**Raw records**
#####
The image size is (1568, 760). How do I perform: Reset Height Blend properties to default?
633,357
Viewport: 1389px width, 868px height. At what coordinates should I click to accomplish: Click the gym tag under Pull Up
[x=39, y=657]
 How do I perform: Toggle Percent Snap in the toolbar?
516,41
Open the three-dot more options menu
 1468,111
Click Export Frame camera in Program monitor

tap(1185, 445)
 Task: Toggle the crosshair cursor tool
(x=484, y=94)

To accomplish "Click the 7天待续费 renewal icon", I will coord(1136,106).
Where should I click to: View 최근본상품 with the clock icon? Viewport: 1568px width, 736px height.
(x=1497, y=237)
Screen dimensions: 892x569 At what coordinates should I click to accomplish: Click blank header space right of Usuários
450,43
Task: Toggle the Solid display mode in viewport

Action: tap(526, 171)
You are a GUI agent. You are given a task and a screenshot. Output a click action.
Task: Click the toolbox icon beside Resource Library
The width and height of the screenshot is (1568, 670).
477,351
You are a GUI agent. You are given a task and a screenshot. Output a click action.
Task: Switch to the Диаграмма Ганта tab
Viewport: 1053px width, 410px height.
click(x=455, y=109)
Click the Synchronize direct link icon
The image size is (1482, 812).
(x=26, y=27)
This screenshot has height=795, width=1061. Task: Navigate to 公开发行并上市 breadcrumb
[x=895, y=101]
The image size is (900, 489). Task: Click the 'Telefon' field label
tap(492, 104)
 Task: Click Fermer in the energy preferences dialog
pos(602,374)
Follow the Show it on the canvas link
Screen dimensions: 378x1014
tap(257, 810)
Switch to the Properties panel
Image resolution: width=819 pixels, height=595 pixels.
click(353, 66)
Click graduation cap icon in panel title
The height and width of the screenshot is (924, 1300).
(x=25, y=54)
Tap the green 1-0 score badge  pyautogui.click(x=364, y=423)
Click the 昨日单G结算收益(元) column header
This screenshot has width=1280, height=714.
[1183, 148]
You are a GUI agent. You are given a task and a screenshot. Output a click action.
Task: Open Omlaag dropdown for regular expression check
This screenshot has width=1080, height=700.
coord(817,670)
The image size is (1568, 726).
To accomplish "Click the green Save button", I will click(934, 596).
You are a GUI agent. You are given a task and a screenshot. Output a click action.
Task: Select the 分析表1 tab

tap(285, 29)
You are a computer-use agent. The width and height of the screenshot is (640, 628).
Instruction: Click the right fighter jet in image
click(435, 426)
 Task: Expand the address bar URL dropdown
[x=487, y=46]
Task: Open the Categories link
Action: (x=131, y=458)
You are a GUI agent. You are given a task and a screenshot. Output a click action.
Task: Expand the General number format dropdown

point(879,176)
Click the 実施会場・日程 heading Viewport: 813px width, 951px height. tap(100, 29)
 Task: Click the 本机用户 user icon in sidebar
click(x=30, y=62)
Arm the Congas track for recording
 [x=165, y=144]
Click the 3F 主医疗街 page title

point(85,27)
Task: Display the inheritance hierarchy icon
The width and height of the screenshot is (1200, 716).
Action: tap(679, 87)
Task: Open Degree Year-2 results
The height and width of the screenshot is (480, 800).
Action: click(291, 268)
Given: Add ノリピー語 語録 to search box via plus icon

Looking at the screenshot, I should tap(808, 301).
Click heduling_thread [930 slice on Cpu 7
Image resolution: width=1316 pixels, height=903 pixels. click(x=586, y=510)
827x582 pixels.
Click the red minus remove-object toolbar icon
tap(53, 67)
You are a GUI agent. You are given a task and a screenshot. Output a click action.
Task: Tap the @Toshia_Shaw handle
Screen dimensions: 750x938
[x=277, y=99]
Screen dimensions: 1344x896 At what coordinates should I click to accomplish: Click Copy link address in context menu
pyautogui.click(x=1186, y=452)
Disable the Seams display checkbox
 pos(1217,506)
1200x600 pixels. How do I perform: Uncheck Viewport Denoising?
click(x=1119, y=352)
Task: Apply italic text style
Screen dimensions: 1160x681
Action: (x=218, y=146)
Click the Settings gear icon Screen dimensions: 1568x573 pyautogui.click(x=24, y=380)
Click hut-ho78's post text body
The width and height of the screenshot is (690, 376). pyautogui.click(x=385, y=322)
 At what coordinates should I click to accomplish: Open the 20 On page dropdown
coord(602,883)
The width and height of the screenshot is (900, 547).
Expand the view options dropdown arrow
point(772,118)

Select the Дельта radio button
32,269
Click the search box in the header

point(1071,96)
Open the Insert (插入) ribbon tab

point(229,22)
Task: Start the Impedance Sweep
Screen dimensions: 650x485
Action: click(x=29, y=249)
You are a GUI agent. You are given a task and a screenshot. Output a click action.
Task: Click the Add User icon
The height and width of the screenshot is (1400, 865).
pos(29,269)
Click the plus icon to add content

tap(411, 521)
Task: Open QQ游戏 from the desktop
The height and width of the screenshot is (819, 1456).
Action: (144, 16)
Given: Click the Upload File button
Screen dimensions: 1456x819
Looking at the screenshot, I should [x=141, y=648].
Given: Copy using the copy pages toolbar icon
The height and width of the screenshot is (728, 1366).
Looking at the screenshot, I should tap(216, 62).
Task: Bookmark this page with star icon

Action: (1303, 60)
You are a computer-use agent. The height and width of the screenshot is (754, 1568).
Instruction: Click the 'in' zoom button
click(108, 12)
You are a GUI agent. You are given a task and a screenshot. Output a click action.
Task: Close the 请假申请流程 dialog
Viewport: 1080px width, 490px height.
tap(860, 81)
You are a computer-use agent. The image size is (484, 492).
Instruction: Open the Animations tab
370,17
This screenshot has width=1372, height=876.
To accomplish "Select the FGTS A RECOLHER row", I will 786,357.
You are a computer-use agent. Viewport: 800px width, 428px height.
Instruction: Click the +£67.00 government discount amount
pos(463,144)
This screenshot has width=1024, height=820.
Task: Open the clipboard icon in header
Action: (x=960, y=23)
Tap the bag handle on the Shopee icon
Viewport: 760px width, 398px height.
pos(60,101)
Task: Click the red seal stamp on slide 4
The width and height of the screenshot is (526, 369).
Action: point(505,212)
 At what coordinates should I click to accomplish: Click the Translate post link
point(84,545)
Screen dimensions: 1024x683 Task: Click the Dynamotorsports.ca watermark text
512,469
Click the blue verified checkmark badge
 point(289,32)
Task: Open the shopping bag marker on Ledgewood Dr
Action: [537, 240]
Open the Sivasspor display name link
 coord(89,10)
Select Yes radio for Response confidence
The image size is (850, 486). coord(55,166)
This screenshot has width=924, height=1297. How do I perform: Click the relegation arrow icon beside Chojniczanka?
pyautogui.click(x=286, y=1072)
#####
**Written exercise**
State how many lines of the data above contain the string "badge", counting only case-sensitive matches. Reply with the number alone.

**Result for this exercise**
2